▶ [O que fazer]:
1. Responda a estas perguntas com base no texto sobre o processo judicial:
(a) Em que data foi proferido o acórdão da Relação de Guimarães?
(b) Em que data foi proferida a sentença final?
(c) Que réu foi absolvido do pedido formulado pela autora?
2. Transcreva sem alterações o trecho do texto sobre o processo judicial que começa nas palavras "Por acórdão de" e termina depois de "pertinente b. i.".
3. Diga se cada afirmação está de acordo com o texto sobre o processo judicial. Responda sim ou não e cite as palavras do texto que o decidem.
(a) A Relação de Guimarães julgou improcedente a apelação.
(b) A sentença final julgou o incidente de litigância de má fé não provado.
(c) A nova enunciação da matéria de facto foi objeto de reclamação.

▶ [Texto fornecido]:
-- -- --
Da mesma interpôs apelação a A., com esta subindo, conjuntamente, a apelação anteriormente admitida.

Por acórdão de 05.02.09 (Fls. 402 a 430), a Relação de Guimarães decidiu: “…acorda-se em julgar procedente a apelação…,anulando-se o julgamento realizado e revogando-se a sentença proferida, o despacho saneador-sentença e o despacho de selecção da matéria de facto assente e de elaboração da base instrutória, devendo o M. mo Juiz «a quo» proceder à selecção da matéria de facto assente e elaborar a base instrutória da acção…dando regular prosseguimento à acção”.

Baixados, de novo, os autos, procedeu-se a nova e irreclamada enunciação da matéria de facto tida por assente e organização da pertinente b. i.

Prosseguindo os autos a sua tramitação, veio, a final, a ser proferida (em 08.11.10) sentença com o seguinte segmento decisório: “Em face do exposto, o Tribunal: A) – Julgando a acção parcialmente provada e procedente: a) – Absolve o R. BB do pedido formulado pela A., AA; b) – Condena os RR., CC e mulher, DD a restituir à A., AA, o que vier a ser liquidado com referência ao valor do imóvel em 23.05.89, deduzido dos montantes que os primeiros entregaram à segunda para que esta pudesse exercer o direito de preferência, bem como das contribuições fiscais, seguros e reparações várias que suportaram; B) – Julga o incidente de litigância de má fé não provado e improcedente.
-- -- --
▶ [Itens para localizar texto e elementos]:

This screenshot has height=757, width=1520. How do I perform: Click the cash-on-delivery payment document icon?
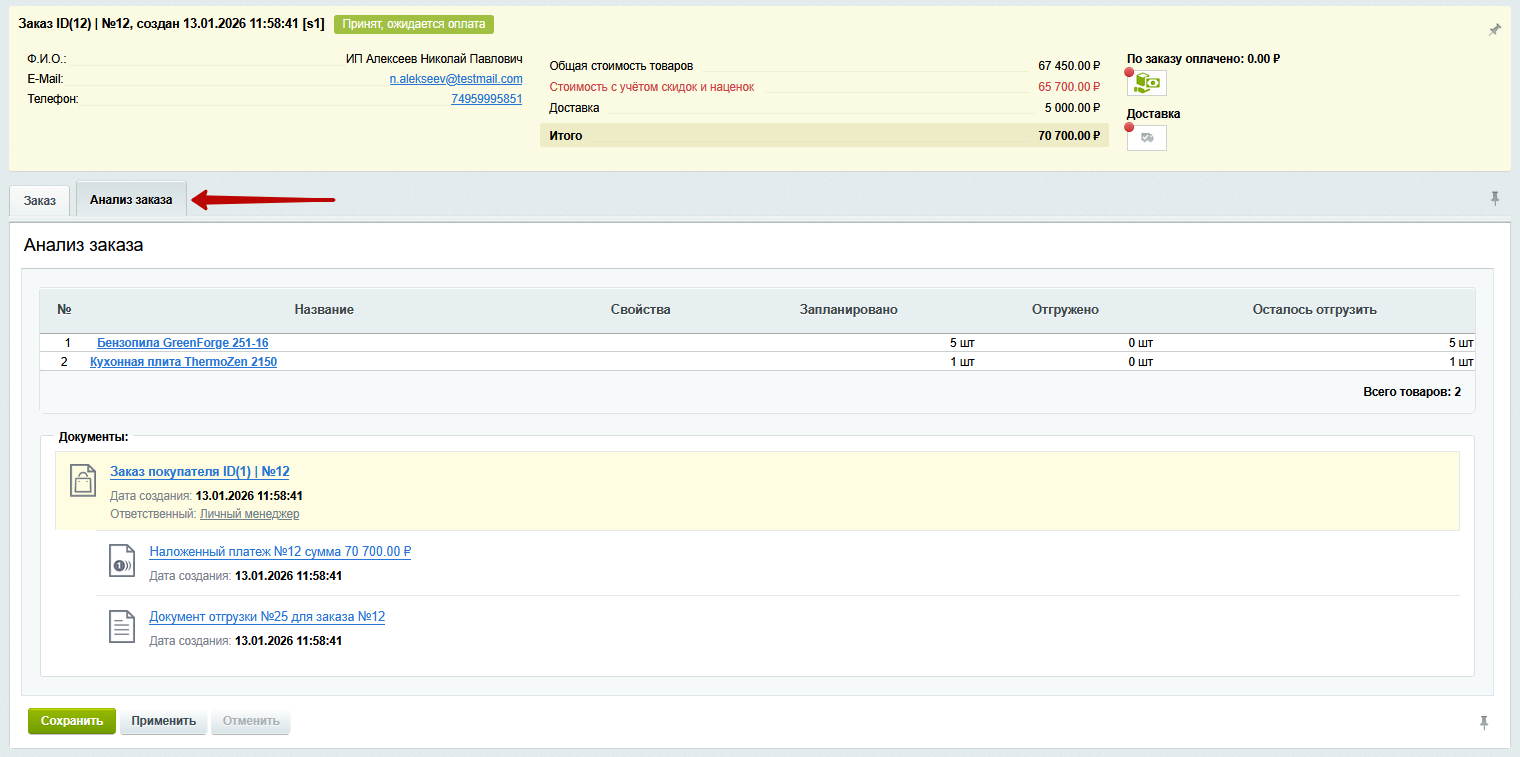(x=121, y=561)
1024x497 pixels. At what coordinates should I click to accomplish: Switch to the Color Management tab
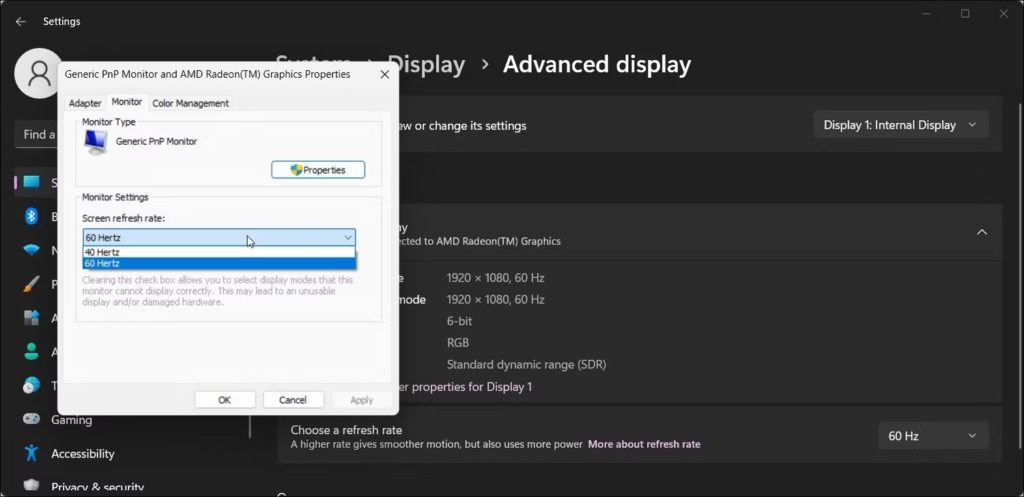pos(191,103)
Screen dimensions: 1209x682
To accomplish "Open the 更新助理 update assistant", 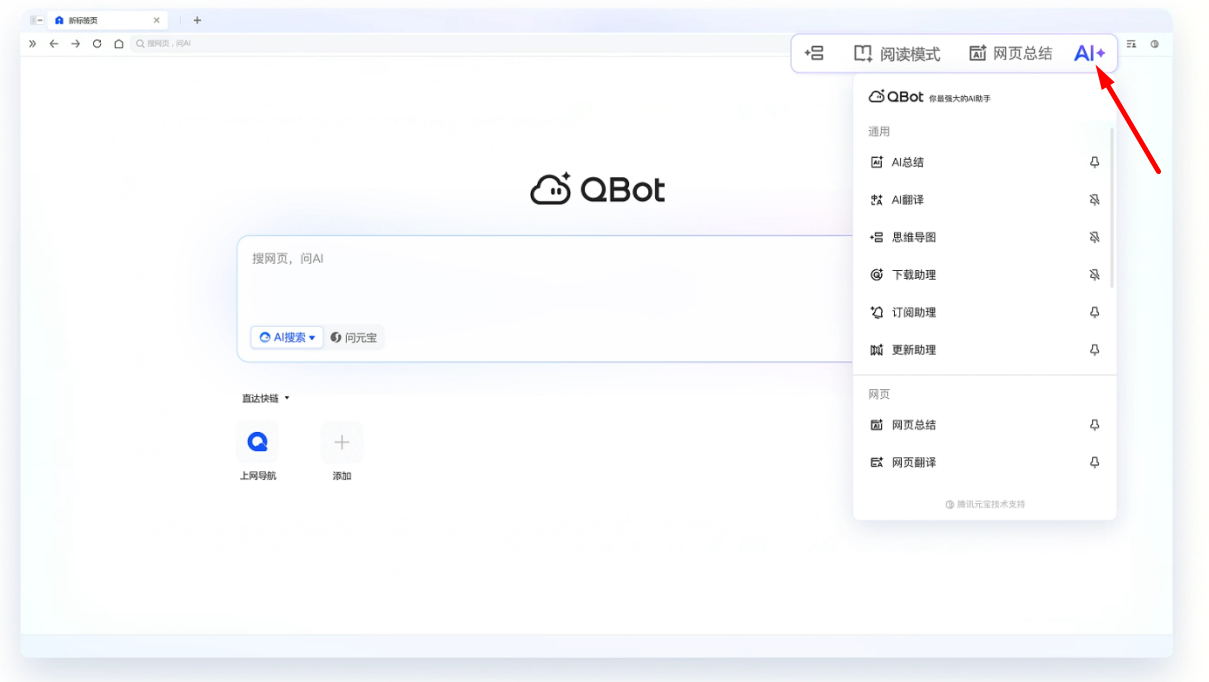I will (x=911, y=349).
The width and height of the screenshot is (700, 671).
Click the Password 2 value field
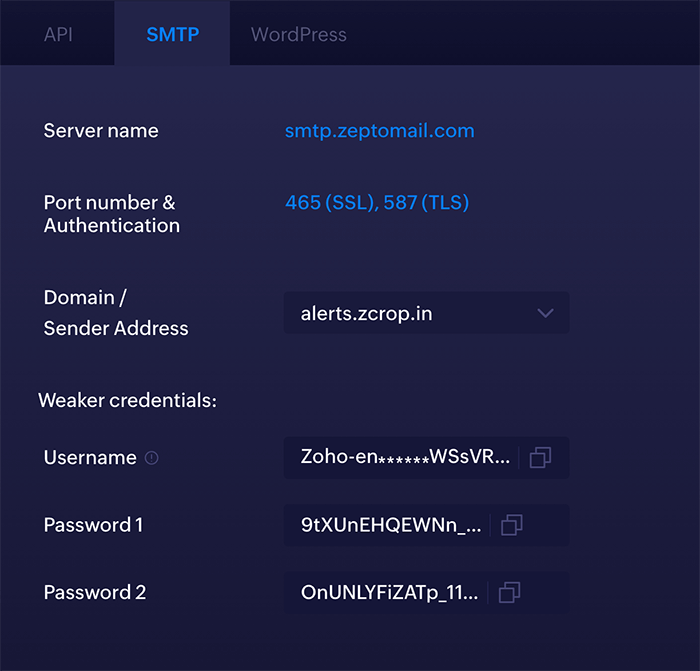tap(389, 592)
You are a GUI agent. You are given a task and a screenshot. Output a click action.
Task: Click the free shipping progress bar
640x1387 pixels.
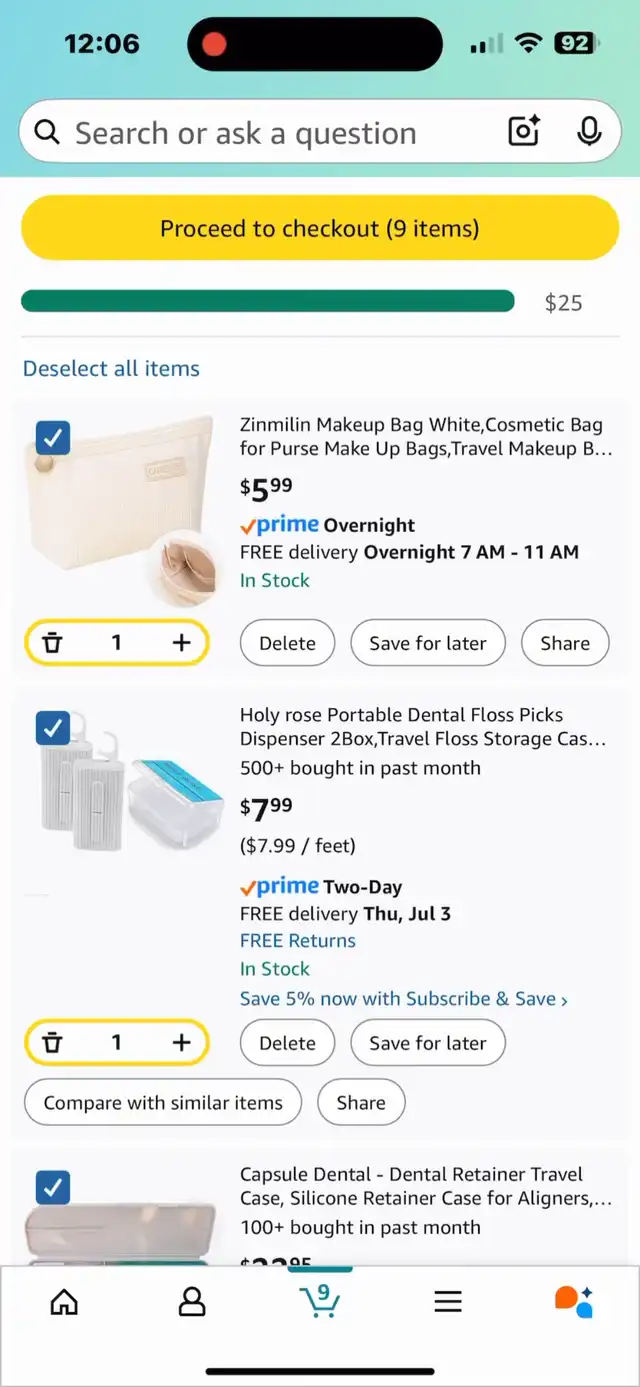pyautogui.click(x=267, y=302)
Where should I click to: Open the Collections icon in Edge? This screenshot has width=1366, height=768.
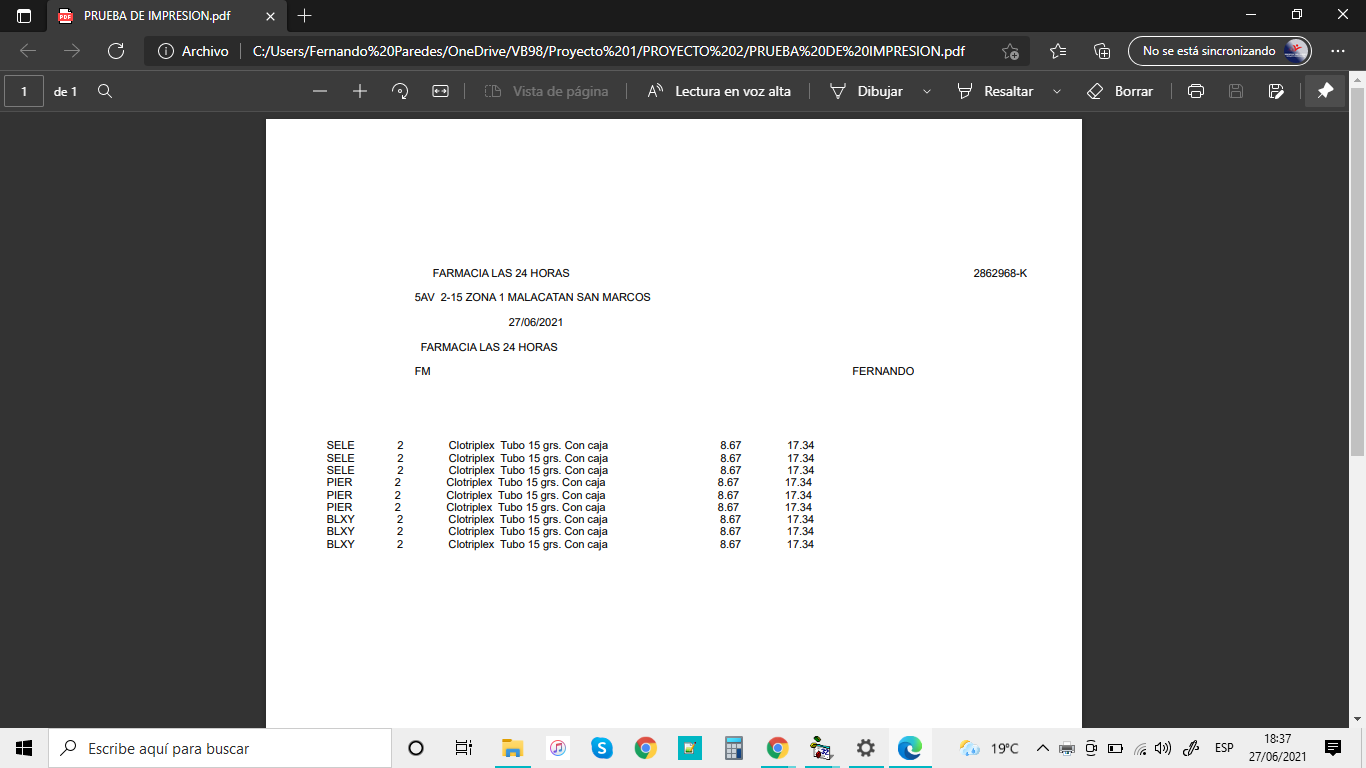(x=1102, y=51)
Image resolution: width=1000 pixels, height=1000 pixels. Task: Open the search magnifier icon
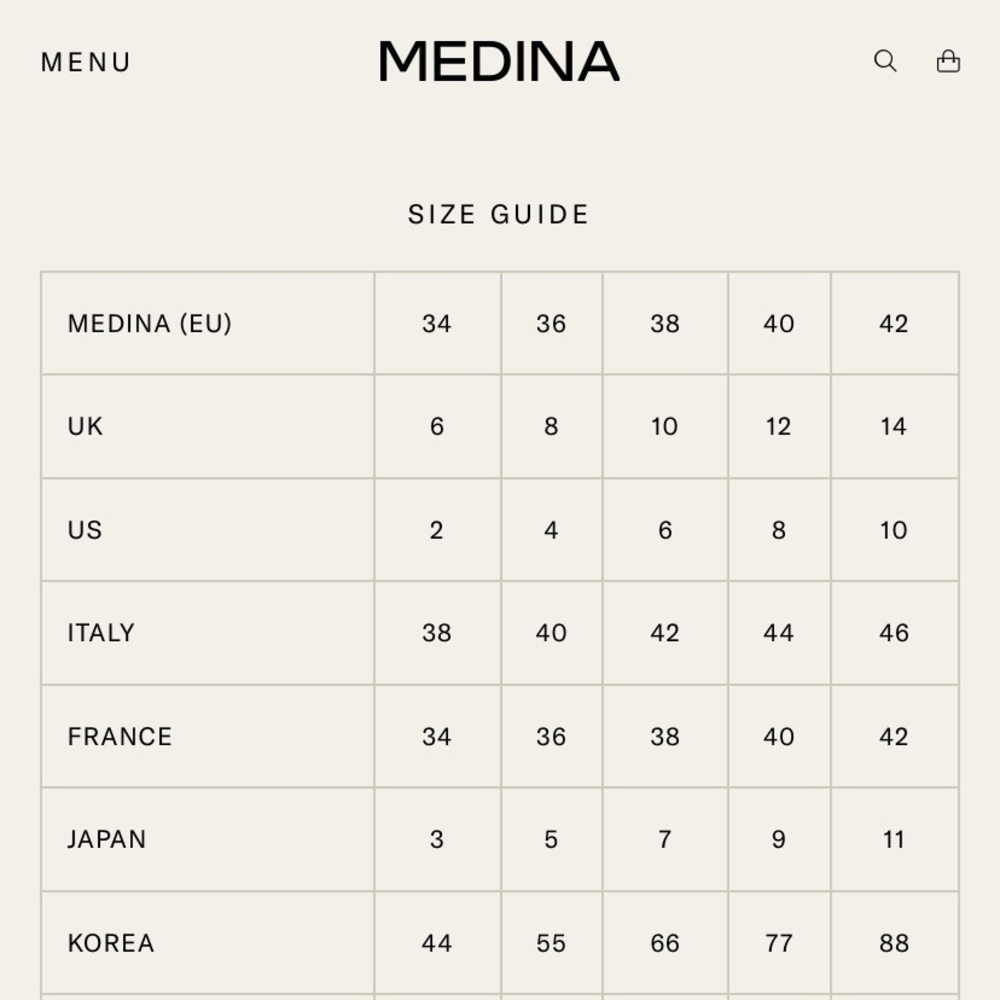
-- -- --
▶ [Soluções propostas]:
1.
(a) Em 05.02.09.
(b) Em 08.11.10.
(c) O réu BB.

2.
Por acórdão de 05.02.09 (Fls. 402 a 430), a Relação de Guimarães decidiu: “…acorda-se em julgar procedente a apelação…,anulando-se o julgamento realizado e revogando-se a sentença proferida, o despacho saneador-sentença e o despacho de selecção da matéria de facto assente e de elaboração da base instrutória, devendo o M. mo Juiz «a quo» proceder à selecção da matéria de facto assente e elaborar a base instrutória da acção…dando regular prosseguimento à acção”.

Baixados, de novo, os autos, procedeu-se a nova e irreclamada enunciação da matéria de facto tida por assente e organização da pertinente b. i.

3.
(a) Não: "acorda-se em julgar procedente a apelação".
(b) Sim: "Julga o incidente de litigância de má fé não provado e improcedente".
(c) Não: "procedeu-se a nova e irreclamada enunciação da matéria de facto".